● GOAL OF THE EXERCISE
In the listing below, locate the line containing "This screenshot has width=1568, height=520."; reproduce that line and all lines that follow it, unchanged.
[Start of Attachment]
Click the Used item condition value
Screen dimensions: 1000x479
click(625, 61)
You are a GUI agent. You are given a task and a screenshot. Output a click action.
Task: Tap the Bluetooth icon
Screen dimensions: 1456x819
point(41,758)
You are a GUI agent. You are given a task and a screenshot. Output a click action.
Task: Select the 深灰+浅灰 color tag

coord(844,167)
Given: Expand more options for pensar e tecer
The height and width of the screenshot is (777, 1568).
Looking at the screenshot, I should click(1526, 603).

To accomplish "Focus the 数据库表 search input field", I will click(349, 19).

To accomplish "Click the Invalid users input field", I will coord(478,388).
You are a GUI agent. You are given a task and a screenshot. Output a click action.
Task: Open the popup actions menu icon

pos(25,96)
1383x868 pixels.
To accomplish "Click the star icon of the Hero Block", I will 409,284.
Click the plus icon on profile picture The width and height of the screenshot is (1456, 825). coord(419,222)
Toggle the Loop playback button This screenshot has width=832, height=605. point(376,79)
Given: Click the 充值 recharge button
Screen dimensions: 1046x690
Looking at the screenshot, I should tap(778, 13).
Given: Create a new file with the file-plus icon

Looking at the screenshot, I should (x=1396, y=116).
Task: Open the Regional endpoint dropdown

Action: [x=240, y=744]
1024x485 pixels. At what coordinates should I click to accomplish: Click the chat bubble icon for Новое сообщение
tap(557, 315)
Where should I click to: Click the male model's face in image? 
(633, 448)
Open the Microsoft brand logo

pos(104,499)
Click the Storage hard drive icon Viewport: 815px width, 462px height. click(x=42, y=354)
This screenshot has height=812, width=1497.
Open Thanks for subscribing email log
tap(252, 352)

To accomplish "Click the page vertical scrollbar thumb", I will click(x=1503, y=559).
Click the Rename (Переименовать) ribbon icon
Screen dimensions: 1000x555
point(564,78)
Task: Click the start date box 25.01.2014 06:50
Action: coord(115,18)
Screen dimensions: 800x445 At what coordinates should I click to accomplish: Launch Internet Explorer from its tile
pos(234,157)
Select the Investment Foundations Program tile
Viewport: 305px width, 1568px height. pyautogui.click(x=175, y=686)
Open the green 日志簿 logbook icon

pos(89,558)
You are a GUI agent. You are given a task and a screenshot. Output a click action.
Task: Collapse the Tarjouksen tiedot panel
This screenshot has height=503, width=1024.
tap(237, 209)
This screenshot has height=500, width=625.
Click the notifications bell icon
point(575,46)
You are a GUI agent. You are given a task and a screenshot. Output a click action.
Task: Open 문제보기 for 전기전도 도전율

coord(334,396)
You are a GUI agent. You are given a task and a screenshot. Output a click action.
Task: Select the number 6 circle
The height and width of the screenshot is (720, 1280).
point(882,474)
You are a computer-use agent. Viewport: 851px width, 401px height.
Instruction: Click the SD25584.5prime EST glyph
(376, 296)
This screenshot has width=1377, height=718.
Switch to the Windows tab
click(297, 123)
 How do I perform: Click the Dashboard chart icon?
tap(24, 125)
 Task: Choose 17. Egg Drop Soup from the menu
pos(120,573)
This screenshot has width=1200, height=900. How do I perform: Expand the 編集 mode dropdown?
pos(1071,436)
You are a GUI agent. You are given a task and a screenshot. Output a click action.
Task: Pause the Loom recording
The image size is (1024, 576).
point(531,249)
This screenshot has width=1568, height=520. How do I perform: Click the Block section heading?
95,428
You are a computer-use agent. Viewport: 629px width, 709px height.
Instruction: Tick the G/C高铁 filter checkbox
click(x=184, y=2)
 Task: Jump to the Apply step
[End of Attachment]
● FINAL ANSWER
This screenshot has width=1568, height=520. How do I perform: Click the Block section heading?
95,428
You are a computer-use agent. Viewport: 629px width, 709px height.
Instruction: Tick the G/C高铁 filter checkbox
click(x=184, y=2)
 Task: Jump to the Apply step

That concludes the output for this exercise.